WHAT THIS TASK INVOLVES: In the reply, give back exactly the lines from the one with "Terms & Conditions (817, 2436)" through the last line of the records, without pictures.

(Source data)
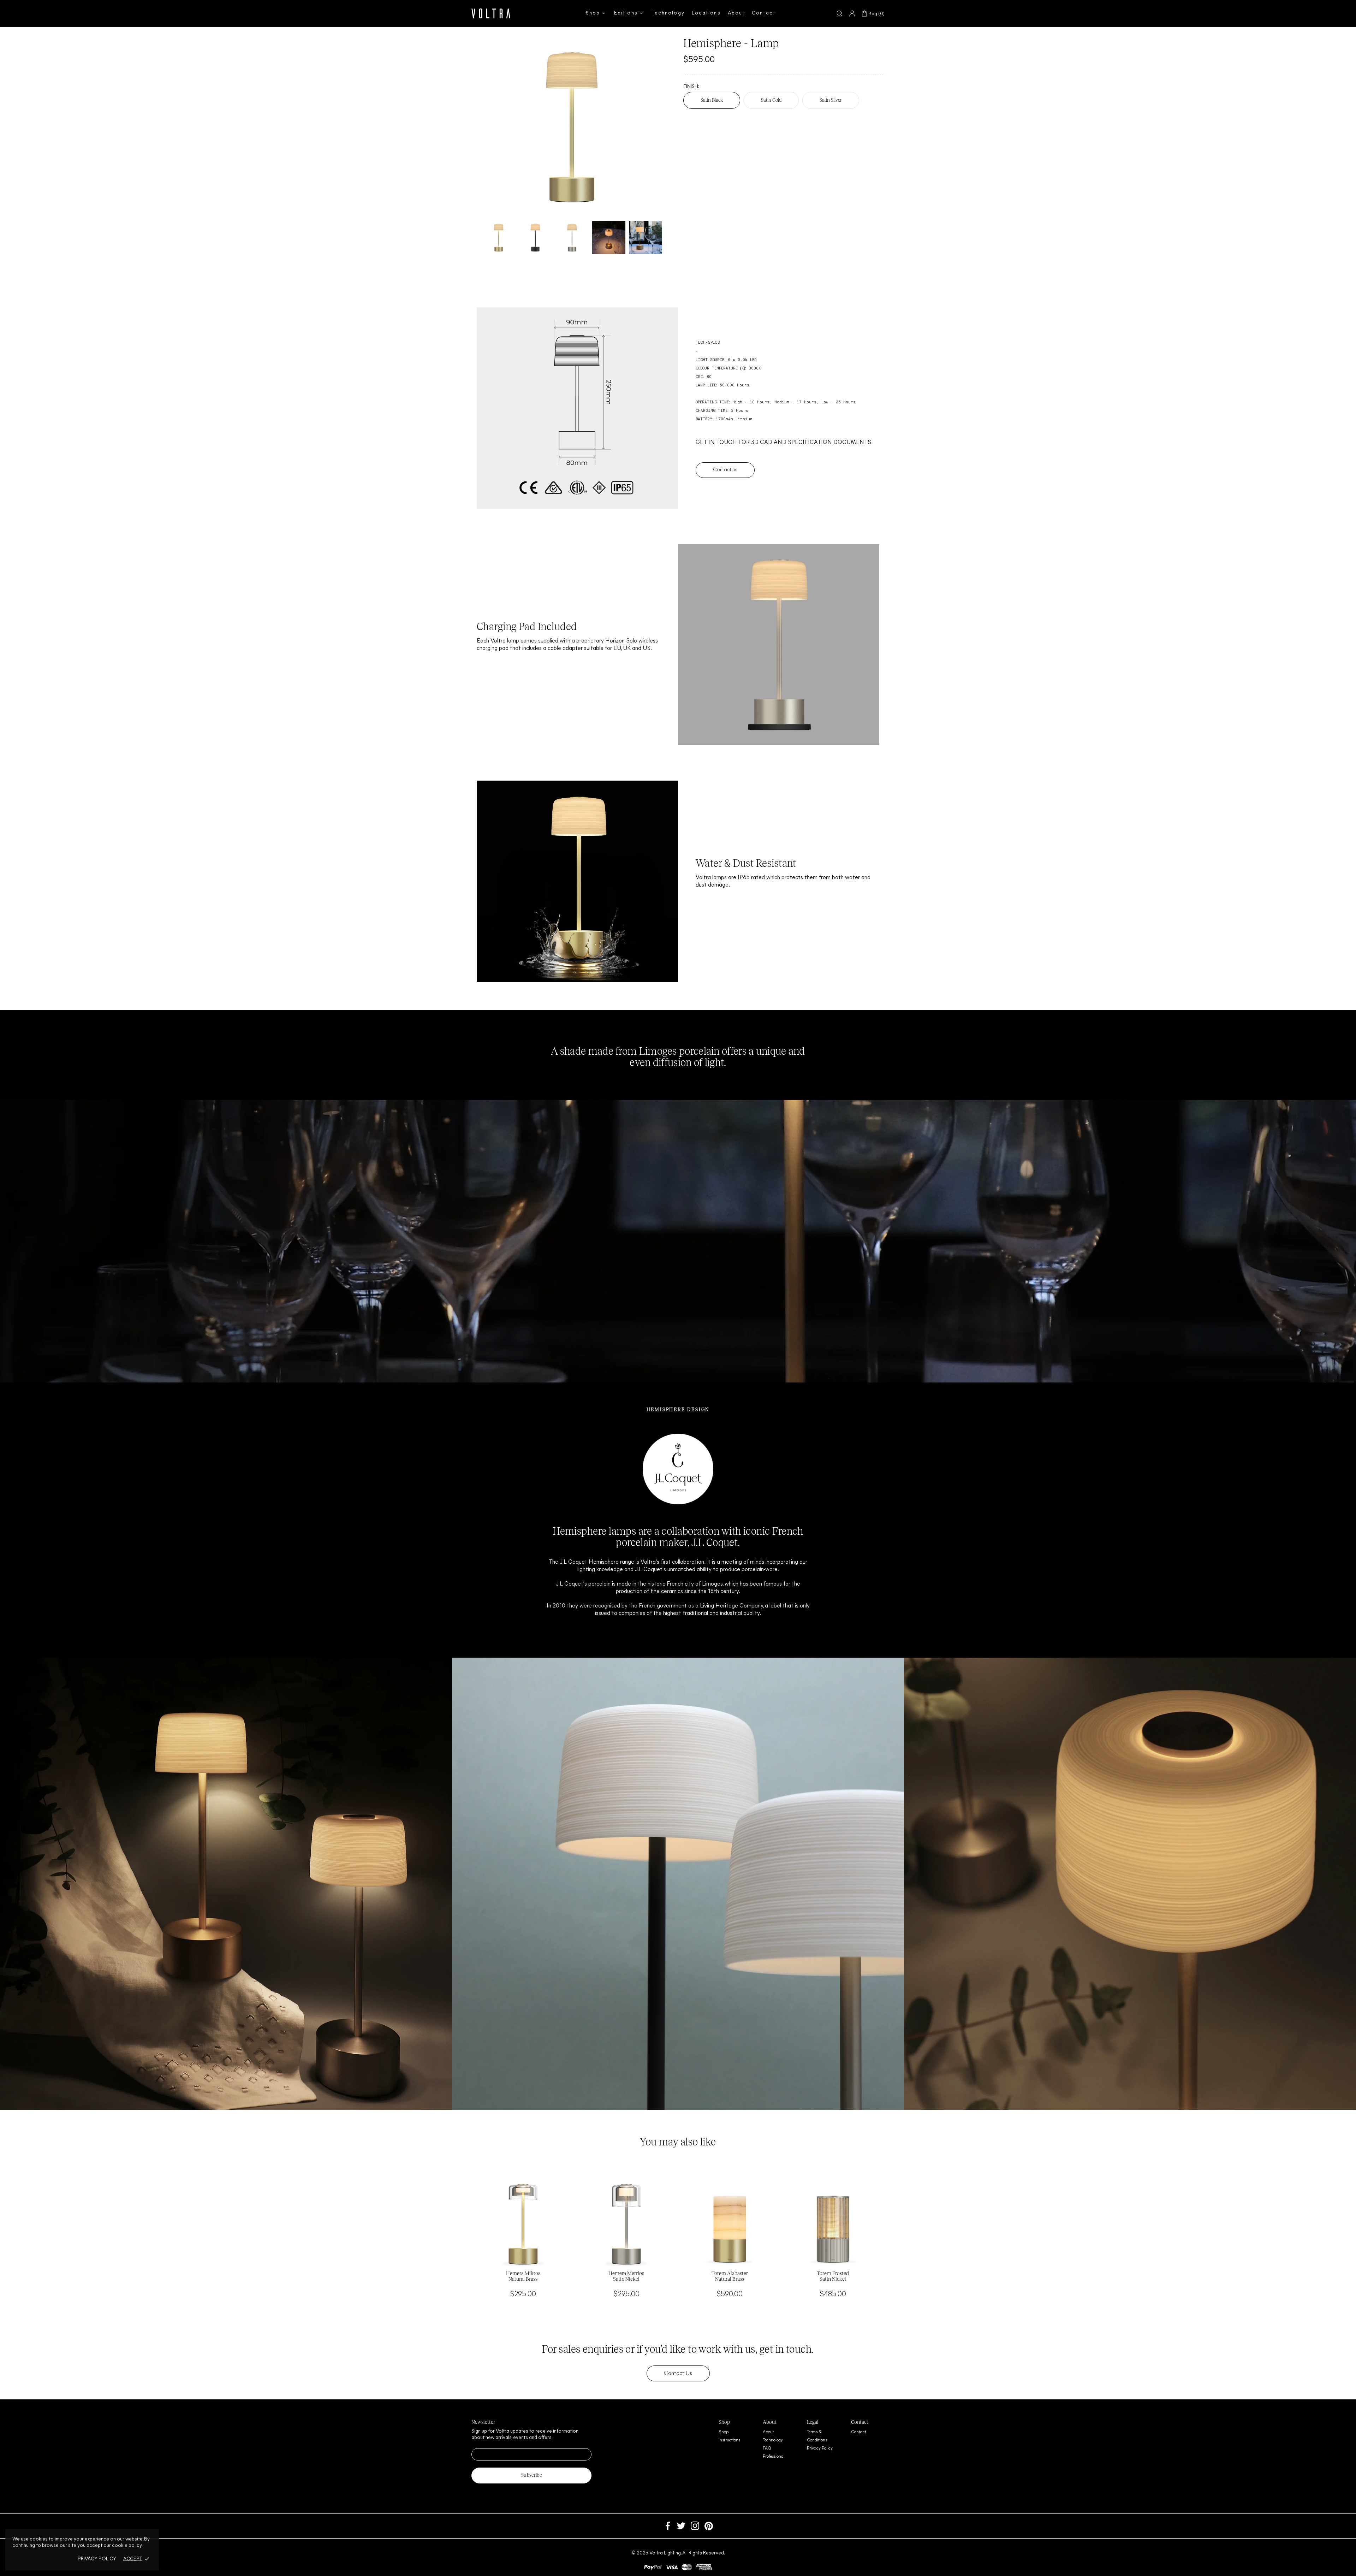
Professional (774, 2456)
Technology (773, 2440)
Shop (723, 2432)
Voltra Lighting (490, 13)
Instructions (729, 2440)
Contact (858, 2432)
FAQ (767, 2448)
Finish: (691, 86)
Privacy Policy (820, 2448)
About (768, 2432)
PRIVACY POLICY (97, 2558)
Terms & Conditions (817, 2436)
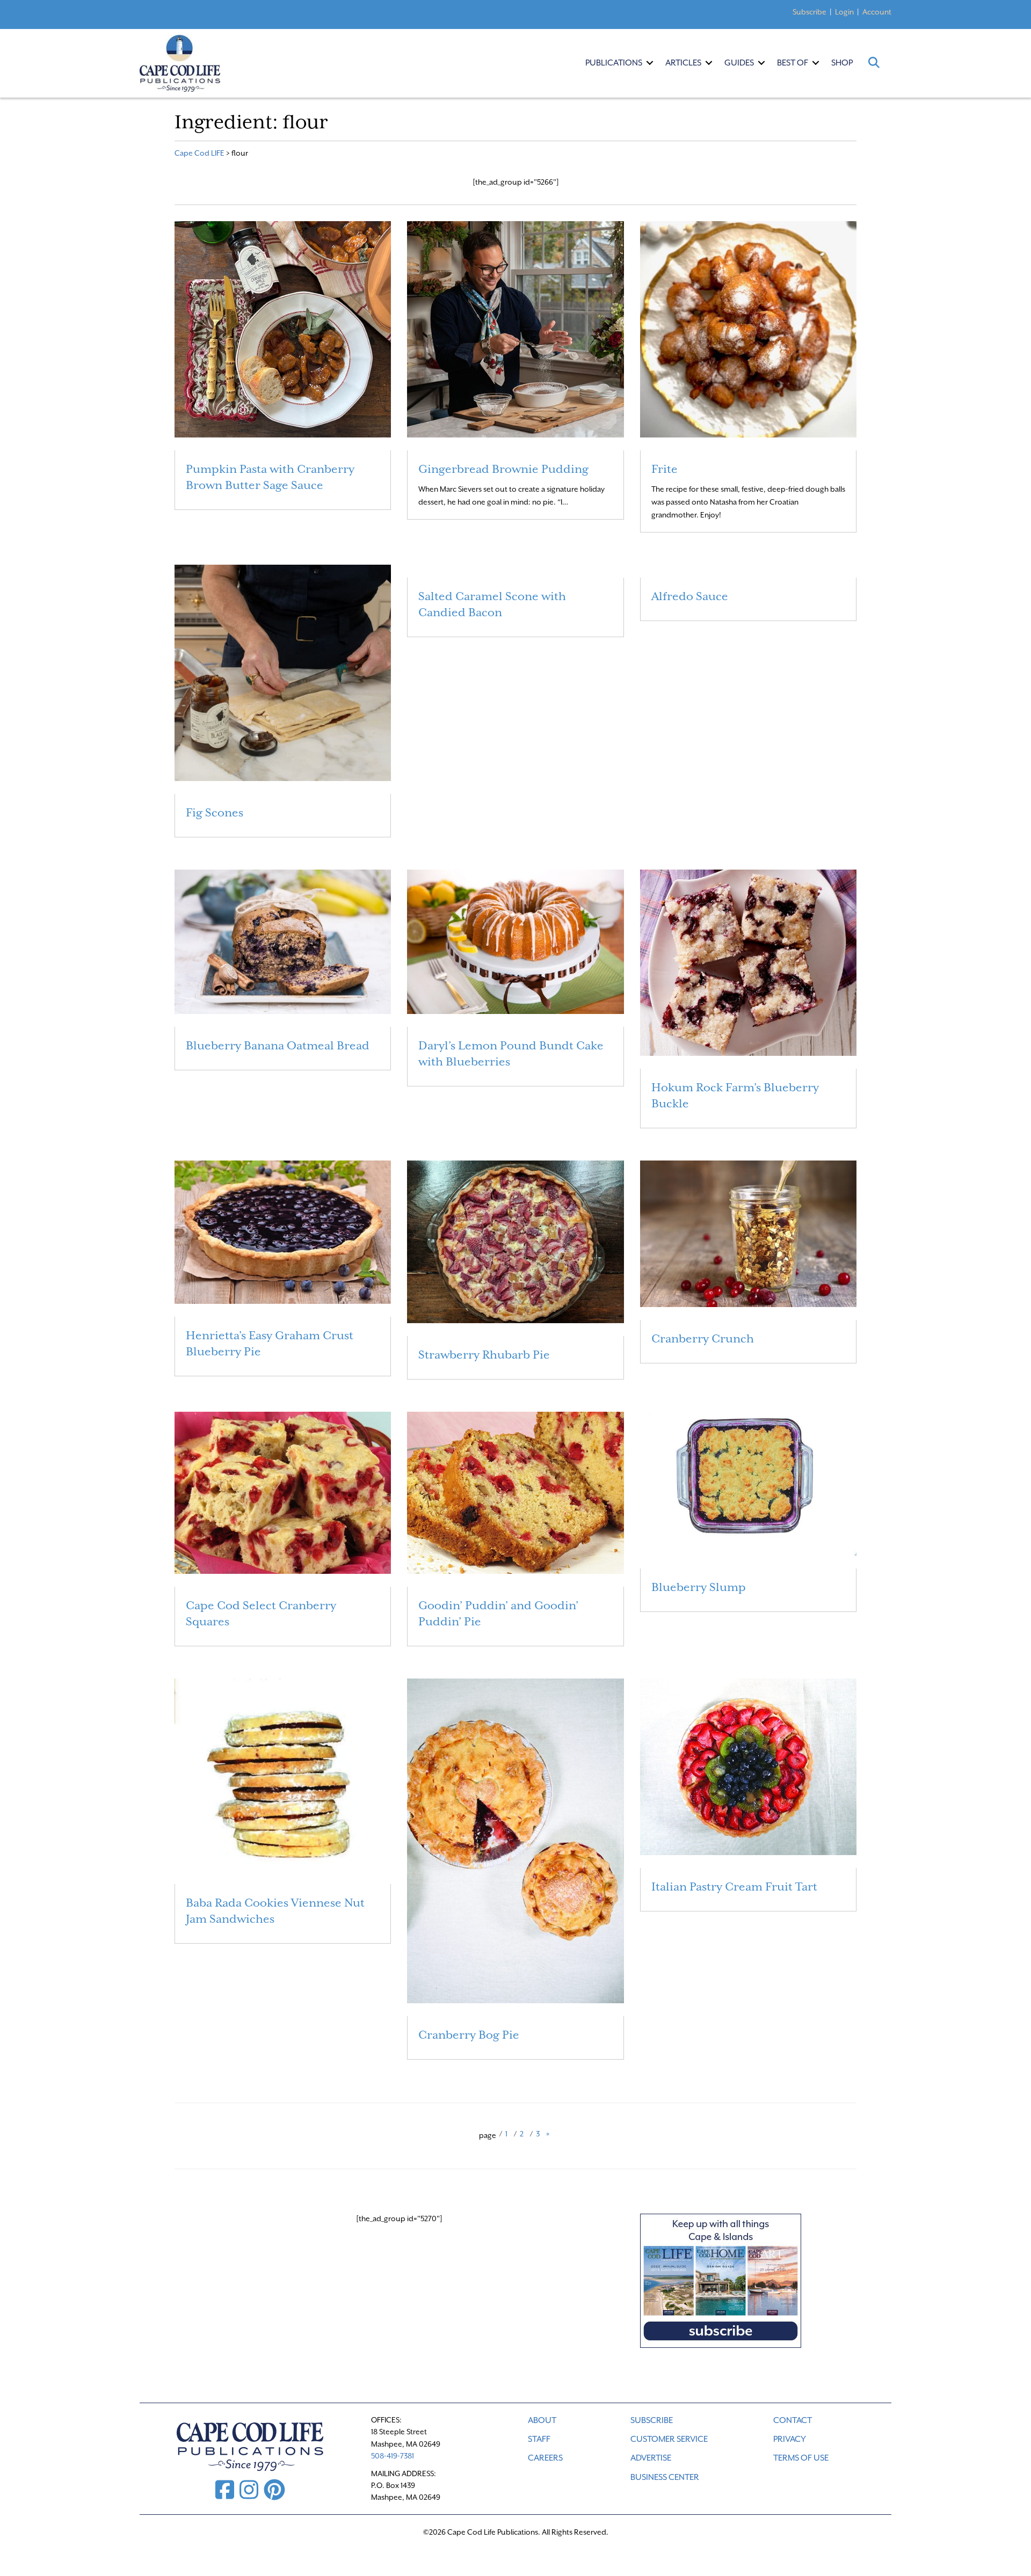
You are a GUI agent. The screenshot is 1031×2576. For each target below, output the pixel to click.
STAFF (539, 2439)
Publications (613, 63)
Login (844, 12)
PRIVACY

RESPONSE AREA:
Terms & Conditions (817, 2436)
You are a GUI agent. The screenshot is 1031×2576. For each target below, output the pixel to click.
STAFF (539, 2439)
Publications (613, 63)
Login (844, 12)
PRIVACY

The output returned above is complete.